Part of the reason that enterprises prefer SAS is the support- the really fabulous documentation and tech support. With R, you have the R mailing list and the risk of getting chewed out by Brian Ripley for asking about something that was covered in a footnote on page 591 of 840 on the R FAQ. Don't get me wrong, I learned a quarter of what I know from MASS, but I think Dr. Ripley has been answering stupid questions w/o getting paid for too long.

Re: SAS vs R. Not to mention the fact that, in some segments at least, SAS seems to have garnered some sort of "trusted" status–the Honored And Venerable SAS and all that.

I think that if R truly wanted to compete in that space it would need to improve the database support and some of the memory requirements (which have been improving or at least changing recently) along with maybe some sort of Red Hat-like company to provide the documentation and support (and, if the licensing could be worked out, an "Enterprise-level" user interface, that likely means point-n-click access to certain modules).

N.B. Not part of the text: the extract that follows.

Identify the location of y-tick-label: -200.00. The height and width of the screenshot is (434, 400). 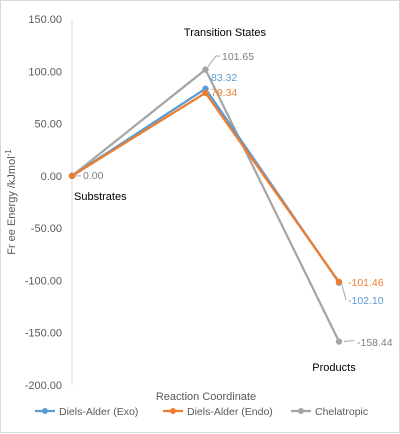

For addressing SAS's "trusted" status you could go with something like the OpenBSD auditing projects—since the code is totally open you can actually do things like peer review audits. SAS also has pretty extensive reporting facilities, but I think that R's Sweave like tools will be better in the long run (for those who don't know about it, very handy. It lets you do things like include the commands for generating figures in the LaTeX document itself s.t. processing the LaTeX document automagically generates the figures, tables, etc and inserts the appropriate LaTeX code that gets passed on to the LaTeX toolchain to generate the DVI or PDF or whatever).

I've just been using the xtable package in R to generate LaTeX tables; they come out great.

I wonder if universities should teach their students multiple packages for employability purposes.

If you want a really powerful combination try the Sweave() function in R with LaTeX. All output, code, and figures can be directly incorporated into your latex file. It is amazing once you get the hang of it.